By Noreen Marcus, FloridaBulldog.org

The new hyper-conservative Florida Supreme Court delights abortion haters, gun lovers and law-and-order fans who want quicker executions to empty Death Row.

At the same time, it troubles liberals who remember the court’s progressive strides before it took a decisive turn to the right. Any expansion of civil rights and criminal justice slowed when Gov. Rick Scott started picking justices; Gov. Ron DeSantis’s choices have taken even moderation off the table almost entirely.

“There used to be this doctrine of liberal construction of civil rights laws to achieve justice,” said Robert Weisberg, a Miami civil rights lawyer. “That’s all ancient history right now.”

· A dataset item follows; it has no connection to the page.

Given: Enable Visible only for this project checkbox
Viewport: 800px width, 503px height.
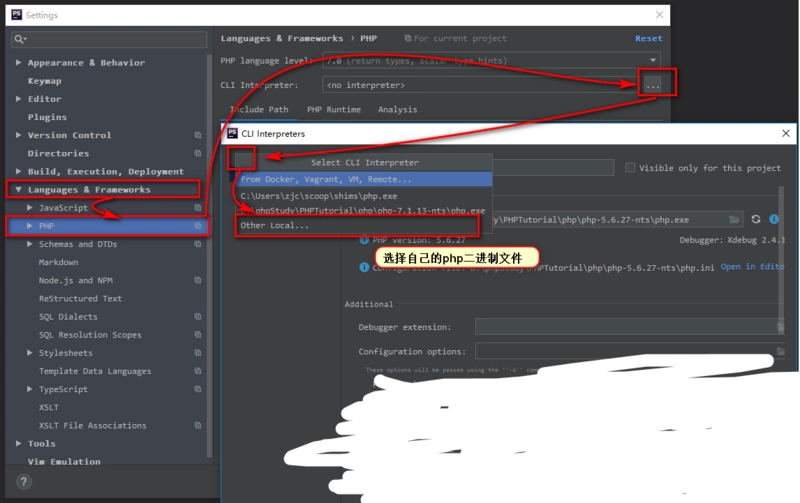Looking at the screenshot, I should (630, 168).
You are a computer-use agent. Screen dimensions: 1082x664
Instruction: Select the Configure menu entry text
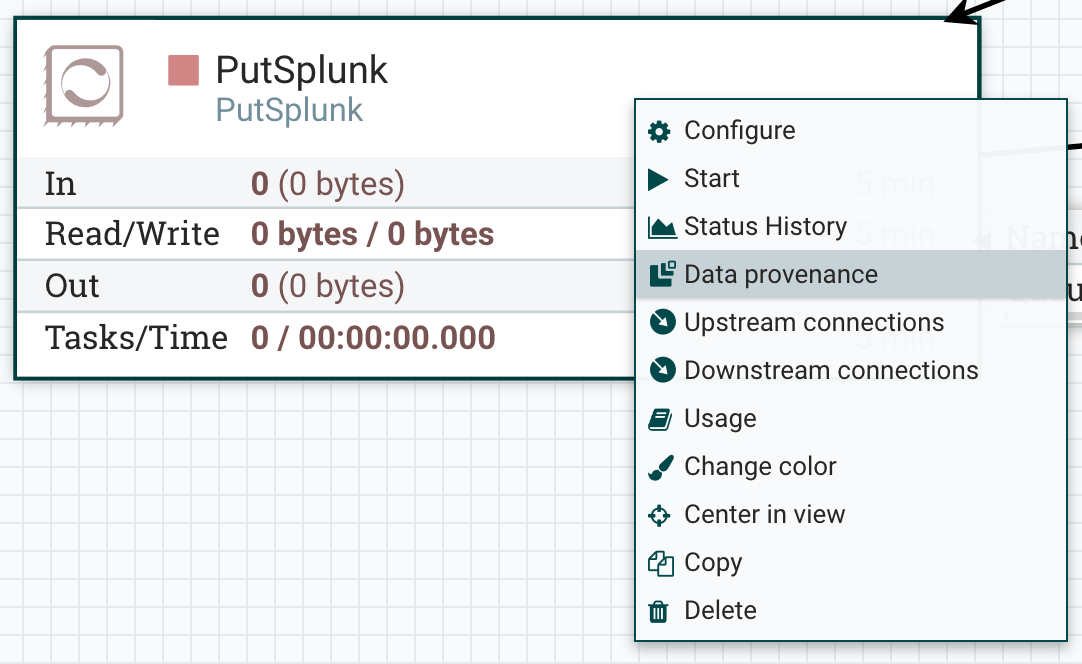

Weisberg won a landmark ruling in 1989 that expanded state law so victims of sexual harassment could sue for emotional distress. Previously they’d been limited to workers’ compensation.

Writing for a 6-1 court, Justice Rosemary Barkett found it was “our clear obligation” to enforce the strong public policy against sexual harassment.

But Weisberg wouldn’t expect to win the same case today. The justices’ approach would likely be “much different,” he said.

Florida justices tailor means to political ends

The justices seem intent on sweeping away the liberal rulings, or precedents, they dislike. If they have to rewrite the rules of procedure or analysis to reach their socio-political goals, so be it.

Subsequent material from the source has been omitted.